Exercise:
Reproduce the passage of the field office dispatch below that begins at "Field Office Dispatch: New" and stops after "line at hello@usdac.us.".

Document:
Field Office Dispatch: New York and Philadelphia

We are delighted to present these updates from the Philly (Cultural Agent and Chief Rhapsodist of Wherewithal Yolanda Wisher) and New York (Cultural Agent Betty Yu) USDAC Field Offices. To get involved, just drop us a line at hello@usdac.us.

Philly Field Office

In October 2015, the Philly Field Office soft-launched with three successful DareToImagine actions in Chinatown, Germantown, and Hunting Park. The Field Office partnered with Asian Arts Initiative, Germantown Artists Roundtable, and Edison High School to host Imagination Stations that invited passersby to make a #DareToImagine button or a Philly Phriendship Bracelet to give to a stranger, or a papercut flag showing off their neighborhood pride. Local poets and musicians performed re-imaginings of traditional patriotic tunes. And in Germantown, the Germantown Artists Roundtable hosted “Civic School,” where folks waiting for the bus could vote for one of three issues they wanted to see tackled by newly elected Supreme Court judges: full funding for public schools, $15 minimum wage, or gun control. Most found it hard to choose. 

The Philly Field Office plans to continue building its core team and clarifying its focus this spring through spearheading large & small-scale participatory events across the city in collaboration with arts organizations and city institutions. And in the meantime, the Poetic Address to the Nation is coming right up. Learn more about the livecast here

Citizen Artists Lenny Belasco, Juliette Quoquoi and Tieshka Smith hold down the Germantown Imagination Station. (Photo by Yolanda Wisher, October 2016)

Citizen Artists Lenny Belasco, Juliette Quoquoi and Tieshka Smith hold down the Germantown Imagination Station. (Photo by Yolanda Wisher, October 2016)

DareToImagine button maker at Germantown Imagination Station at Greene Street and Chelten Avenue. (Photo by Yolanda Wisher, October 2016)

DareToImagine button maker at Germantown Imagination Station at Greene Street and Chelten Avenue. (Photo by Yolanda Wisher, October 2016)

Text and item location entries:

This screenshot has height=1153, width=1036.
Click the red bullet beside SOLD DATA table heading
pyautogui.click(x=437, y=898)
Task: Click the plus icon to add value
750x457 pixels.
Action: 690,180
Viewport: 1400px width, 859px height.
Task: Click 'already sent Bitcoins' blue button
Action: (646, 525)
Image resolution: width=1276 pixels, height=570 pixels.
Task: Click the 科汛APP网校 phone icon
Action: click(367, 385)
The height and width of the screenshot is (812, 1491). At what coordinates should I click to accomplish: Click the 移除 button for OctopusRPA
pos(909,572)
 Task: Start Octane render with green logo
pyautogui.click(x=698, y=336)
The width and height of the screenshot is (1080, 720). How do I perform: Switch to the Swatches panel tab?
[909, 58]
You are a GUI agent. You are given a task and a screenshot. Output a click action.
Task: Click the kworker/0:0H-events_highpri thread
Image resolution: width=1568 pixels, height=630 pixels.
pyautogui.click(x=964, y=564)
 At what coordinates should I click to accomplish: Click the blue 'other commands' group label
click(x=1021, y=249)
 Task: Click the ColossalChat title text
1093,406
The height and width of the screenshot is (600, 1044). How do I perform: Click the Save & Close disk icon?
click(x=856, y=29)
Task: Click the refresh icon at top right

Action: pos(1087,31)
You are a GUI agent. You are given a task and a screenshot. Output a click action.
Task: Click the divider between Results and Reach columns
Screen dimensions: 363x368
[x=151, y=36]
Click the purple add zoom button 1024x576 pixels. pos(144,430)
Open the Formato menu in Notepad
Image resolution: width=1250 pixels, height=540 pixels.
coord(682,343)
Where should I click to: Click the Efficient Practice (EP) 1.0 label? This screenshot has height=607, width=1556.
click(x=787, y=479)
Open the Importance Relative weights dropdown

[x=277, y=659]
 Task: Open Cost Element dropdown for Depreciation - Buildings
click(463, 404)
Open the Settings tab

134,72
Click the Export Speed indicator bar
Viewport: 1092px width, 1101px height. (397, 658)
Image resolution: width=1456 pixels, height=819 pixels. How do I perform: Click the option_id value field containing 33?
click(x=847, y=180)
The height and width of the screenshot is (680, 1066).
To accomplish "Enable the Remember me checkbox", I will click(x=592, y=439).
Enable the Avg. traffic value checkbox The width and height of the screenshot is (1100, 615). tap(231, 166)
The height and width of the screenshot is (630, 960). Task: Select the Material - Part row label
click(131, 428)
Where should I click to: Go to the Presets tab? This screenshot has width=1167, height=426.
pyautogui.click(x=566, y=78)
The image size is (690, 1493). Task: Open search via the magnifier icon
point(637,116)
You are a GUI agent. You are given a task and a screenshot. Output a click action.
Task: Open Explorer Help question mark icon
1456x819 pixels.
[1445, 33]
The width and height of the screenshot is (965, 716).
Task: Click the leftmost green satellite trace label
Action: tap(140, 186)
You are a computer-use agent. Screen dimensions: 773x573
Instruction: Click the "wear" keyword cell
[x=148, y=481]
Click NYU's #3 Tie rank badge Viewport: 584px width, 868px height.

Written response:
Field Office Dispatch: New York and Philadelphia

We are delighted to present these updates from the Philly (Cultural Agent and Chief Rhapsodist of Wherewithal Yolanda Wisher) and New York (Cultural Agent Betty Yu) USDAC Field Offices. To get involved, just drop us a line at hello@usdac.us.